» **Your task**:
Repeat every line of the data verbatim.

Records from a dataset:
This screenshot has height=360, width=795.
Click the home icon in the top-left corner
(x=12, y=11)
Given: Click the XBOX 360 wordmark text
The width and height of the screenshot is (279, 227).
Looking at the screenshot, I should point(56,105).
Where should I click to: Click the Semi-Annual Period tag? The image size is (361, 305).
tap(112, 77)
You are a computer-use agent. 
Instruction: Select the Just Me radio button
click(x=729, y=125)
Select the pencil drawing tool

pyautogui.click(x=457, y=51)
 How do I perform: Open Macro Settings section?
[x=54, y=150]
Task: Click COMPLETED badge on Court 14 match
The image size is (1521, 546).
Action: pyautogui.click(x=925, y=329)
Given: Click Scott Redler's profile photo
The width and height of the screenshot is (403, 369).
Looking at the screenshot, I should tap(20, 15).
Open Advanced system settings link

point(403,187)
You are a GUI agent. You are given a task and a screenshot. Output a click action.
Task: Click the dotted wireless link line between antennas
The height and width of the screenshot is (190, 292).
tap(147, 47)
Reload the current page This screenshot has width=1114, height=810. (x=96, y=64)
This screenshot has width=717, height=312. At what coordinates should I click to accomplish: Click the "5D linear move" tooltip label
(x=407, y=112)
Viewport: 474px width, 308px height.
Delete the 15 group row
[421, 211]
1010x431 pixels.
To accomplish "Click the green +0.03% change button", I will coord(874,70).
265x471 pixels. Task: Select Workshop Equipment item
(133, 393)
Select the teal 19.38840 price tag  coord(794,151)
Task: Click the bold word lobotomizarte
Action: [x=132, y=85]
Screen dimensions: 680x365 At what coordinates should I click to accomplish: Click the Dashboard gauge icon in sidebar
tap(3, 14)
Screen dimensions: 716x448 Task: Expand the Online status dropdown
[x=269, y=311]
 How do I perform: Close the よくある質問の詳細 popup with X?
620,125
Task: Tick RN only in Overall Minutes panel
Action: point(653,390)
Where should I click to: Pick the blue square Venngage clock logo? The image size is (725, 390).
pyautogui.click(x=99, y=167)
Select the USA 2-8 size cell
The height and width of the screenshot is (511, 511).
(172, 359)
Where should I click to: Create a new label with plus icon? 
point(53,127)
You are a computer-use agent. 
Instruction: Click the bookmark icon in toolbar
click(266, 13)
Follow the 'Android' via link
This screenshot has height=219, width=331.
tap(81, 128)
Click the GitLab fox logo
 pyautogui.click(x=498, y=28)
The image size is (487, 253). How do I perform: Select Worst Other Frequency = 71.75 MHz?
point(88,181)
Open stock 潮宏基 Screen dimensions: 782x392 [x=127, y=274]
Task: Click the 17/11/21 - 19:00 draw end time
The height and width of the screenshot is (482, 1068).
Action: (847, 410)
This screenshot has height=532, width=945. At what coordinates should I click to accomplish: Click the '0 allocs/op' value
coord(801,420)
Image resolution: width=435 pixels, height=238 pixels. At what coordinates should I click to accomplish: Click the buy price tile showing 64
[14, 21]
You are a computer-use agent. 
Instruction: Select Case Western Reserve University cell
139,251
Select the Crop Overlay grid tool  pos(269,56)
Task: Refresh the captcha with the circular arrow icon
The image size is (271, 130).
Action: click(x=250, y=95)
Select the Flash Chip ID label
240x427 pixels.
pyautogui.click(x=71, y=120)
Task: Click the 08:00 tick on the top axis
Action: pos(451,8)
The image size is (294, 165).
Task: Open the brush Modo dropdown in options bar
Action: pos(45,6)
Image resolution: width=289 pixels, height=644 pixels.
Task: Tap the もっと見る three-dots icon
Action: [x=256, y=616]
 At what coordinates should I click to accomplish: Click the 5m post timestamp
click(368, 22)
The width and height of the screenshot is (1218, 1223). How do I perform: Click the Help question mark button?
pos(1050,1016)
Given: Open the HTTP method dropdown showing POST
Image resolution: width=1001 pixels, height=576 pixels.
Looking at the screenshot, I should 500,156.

» **Exercise result**:
This screenshot has height=360, width=795.
Click the home icon in the top-left corner
(x=12, y=11)
Given: Click the XBOX 360 wordmark text
The width and height of the screenshot is (279, 227).
Looking at the screenshot, I should point(56,105).
Where should I click to: Click the Semi-Annual Period tag? The image size is (361, 305).
tap(112, 77)
You are a computer-use agent. 
Instruction: Select the Just Me radio button
click(x=729, y=125)
Select the pencil drawing tool

pyautogui.click(x=457, y=51)
 How do I perform: Open Macro Settings section?
[x=54, y=150]
Task: Click COMPLETED badge on Court 14 match
The image size is (1521, 546).
Action: pyautogui.click(x=925, y=329)
Given: Click Scott Redler's profile photo
The width and height of the screenshot is (403, 369).
Looking at the screenshot, I should tap(20, 15).
Open Advanced system settings link

point(403,187)
You are a GUI agent. You are given a task and a screenshot. Output a click action.
Task: Click the dotted wireless link line between antennas
The height and width of the screenshot is (190, 292).
tap(147, 47)
Reload the current page This screenshot has width=1114, height=810. (x=96, y=64)
This screenshot has width=717, height=312. At what coordinates should I click to accomplish: Click the "5D linear move" tooltip label
(x=407, y=112)
Viewport: 474px width, 308px height.
Delete the 15 group row
[421, 211]
1010x431 pixels.
To accomplish "Click the green +0.03% change button", I will coord(874,70).
265x471 pixels. Task: Select Workshop Equipment item
(133, 393)
Select the teal 19.38840 price tag  coord(794,151)
Task: Click the bold word lobotomizarte
Action: [x=132, y=85]
Screen dimensions: 680x365 At what coordinates should I click to accomplish: Click the Dashboard gauge icon in sidebar
tap(3, 14)
Screen dimensions: 716x448 Task: Expand the Online status dropdown
[x=269, y=311]
 How do I perform: Close the よくある質問の詳細 popup with X?
620,125
Task: Tick RN only in Overall Minutes panel
Action: point(653,390)
Where should I click to: Pick the blue square Venngage clock logo? The image size is (725, 390).
pyautogui.click(x=99, y=167)
Select the USA 2-8 size cell
The height and width of the screenshot is (511, 511).
(172, 359)
Where should I click to: Create a new label with plus icon? 
point(53,127)
You are a computer-use agent. 
Instruction: Click the bookmark icon in toolbar
click(266, 13)
Follow the 'Android' via link
This screenshot has height=219, width=331.
tap(81, 128)
Click the GitLab fox logo
 pyautogui.click(x=498, y=28)
The image size is (487, 253). How do I perform: Select Worst Other Frequency = 71.75 MHz?
point(88,181)
Open stock 潮宏基 Screen dimensions: 782x392 [x=127, y=274]
Task: Click the 17/11/21 - 19:00 draw end time
The height and width of the screenshot is (482, 1068).
Action: (847, 410)
This screenshot has height=532, width=945. At what coordinates should I click to accomplish: Click the '0 allocs/op' value
coord(801,420)
Image resolution: width=435 pixels, height=238 pixels. At what coordinates should I click to accomplish: Click the buy price tile showing 64
[14, 21]
You are a computer-use agent. 
Instruction: Select Case Western Reserve University cell
139,251
Select the Crop Overlay grid tool  pos(269,56)
Task: Refresh the captcha with the circular arrow icon
The image size is (271, 130).
Action: click(x=250, y=95)
Select the Flash Chip ID label
240x427 pixels.
pyautogui.click(x=71, y=120)
Task: Click the 08:00 tick on the top axis
Action: pos(451,8)
The image size is (294, 165).
Task: Open the brush Modo dropdown in options bar
Action: pos(45,6)
Image resolution: width=289 pixels, height=644 pixels.
Task: Tap the もっと見る three-dots icon
Action: [x=256, y=616]
 At what coordinates should I click to accomplish: Click the 5m post timestamp
click(368, 22)
The width and height of the screenshot is (1218, 1223). How do I perform: Click the Help question mark button?
pos(1050,1016)
Given: Open the HTTP method dropdown showing POST
Image resolution: width=1001 pixels, height=576 pixels.
Looking at the screenshot, I should 500,156.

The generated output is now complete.